Do żeglarsko ciekawych wrażeń z rejsu zaliczam postój w Helu, przy sztormowym wietrze z południa 27 czerwca i w nocy na 28-go. Fala w basenie jachtowym miała około metra wysokości. Na pomoście pływającym trudno było utrzymać równowagę. Stojący obok nas w y-bomach duży niemiecki jacht kładł się w coraz głębsze przechyły i zanosiło się, że ma zamiar masztem sprawdzić wytrzymałość takielunku Lotty - widząc co się dzieje, przed nocnym nasileniem wiatru, przestawiliśmy się, tak by koło nas pozostało wolne miejsce. Nie wiem jaka była faktyczna siła wiatru, prognozy mówiły o 10B, więc nie był to jakiś wyjątkowo silny sztorm. Mimo to, przez całą noc załogi (polskie i niemieckie) starały się opanować dzikie harce jachtów. Co kilka minut cały układ – pomost z y-bomami oraz jachty – wpadał w dziwny rezonans, którego wynikiem były gwałtowne skoki kadłubów. Po kilku, kilkunastu brutalnych szarpnięciach, łódki nieco się uspokajały – pozostawało „zwykłe” kołysanie. Powtarzało się to tak przez wiele godzin. Rano, gdy wiatr osłabł, policzyłem, że "Lotta" jest związana 12 cumami i szpringami. Trzy solidne liny zostały w nocy przerwane lub przetarte. Kluczem do sukcesu, czyli do uniknięcia roztrzaskania jachtu o pomost, bez wyrywania knag i innych okuć, zarówno własnych, jak i tych zamocowanych na pomoście, było dbanie, by szarpnięcia w dowolnym kierunku odbierało kilka niezależnie zamocowanych lin – pojedyncze cumy nie miały żadnych szans. Nieocenione w takiej sytuacji są cumy z gumowymi lub sprężynowymi amortyzatorami. Uprzedzając komentarze, dodam że przy betonowych nabrzeżach (w „basenie jachtowym”) warunki były jeszcze gorsze.

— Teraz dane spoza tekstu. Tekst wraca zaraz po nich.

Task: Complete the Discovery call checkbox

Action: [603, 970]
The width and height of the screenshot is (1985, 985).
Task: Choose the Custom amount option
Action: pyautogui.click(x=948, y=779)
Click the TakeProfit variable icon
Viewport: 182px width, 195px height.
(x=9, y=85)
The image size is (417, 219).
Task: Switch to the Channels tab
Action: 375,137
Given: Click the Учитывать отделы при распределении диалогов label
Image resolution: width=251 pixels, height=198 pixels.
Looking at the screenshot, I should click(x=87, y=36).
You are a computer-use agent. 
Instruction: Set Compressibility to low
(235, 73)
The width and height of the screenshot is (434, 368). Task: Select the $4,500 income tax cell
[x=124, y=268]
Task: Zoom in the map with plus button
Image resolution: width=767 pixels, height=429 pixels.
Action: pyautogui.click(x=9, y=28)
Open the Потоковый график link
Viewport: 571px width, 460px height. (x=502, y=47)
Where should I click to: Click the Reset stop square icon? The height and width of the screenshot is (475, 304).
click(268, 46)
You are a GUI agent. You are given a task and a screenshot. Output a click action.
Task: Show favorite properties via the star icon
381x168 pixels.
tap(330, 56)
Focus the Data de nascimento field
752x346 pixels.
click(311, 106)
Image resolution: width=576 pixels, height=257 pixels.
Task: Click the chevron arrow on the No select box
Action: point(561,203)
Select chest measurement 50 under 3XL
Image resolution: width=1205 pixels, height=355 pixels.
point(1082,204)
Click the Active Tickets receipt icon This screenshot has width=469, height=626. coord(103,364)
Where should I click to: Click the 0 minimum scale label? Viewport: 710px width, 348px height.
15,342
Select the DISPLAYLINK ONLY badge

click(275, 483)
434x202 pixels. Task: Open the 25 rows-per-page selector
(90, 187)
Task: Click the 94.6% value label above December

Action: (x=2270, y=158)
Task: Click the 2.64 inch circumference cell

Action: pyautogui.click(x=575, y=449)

Właściwy rejs zaczęliśmy więc z opóźnieniem, a ponadto zachodnie wiatry pognały nas w innym kierunku niż zamierzaliśmy. Chcieliśmy płynąć wzdłuż polskiego wybrzeża do Niemiec i dalej do Danii. Tymczasem, po wyjściu z Helu wywiało nas na ... Utklippan. Była to nasza pierwsza wizyta w tym w tym pięknym i charakterystycznym miejscu, w którym nie ma pitnej wody, za to nad skałami unosi się bezprzewodowy internet.

Dalej był postój przy skałach wysepki Fölsö, a następnie ciche, spokojne miasteczka i porty Blekinge, położone na uboczu najbardziej uczęszczanych żeglarskich tras. Wizyty w Karlshamn i Nogersund wymuszone jednak zostały przez kłopoty z silnikiem – pierwsza diagnoza fachowca z serwisu Volvo Penta w Karlshamn sugerowała poważną, nienaprawialną na miejscu awarię (pompa wtryskowa). Po wizycie w drugiej firmie, w Nogersund, skończyło się na drobiazgu.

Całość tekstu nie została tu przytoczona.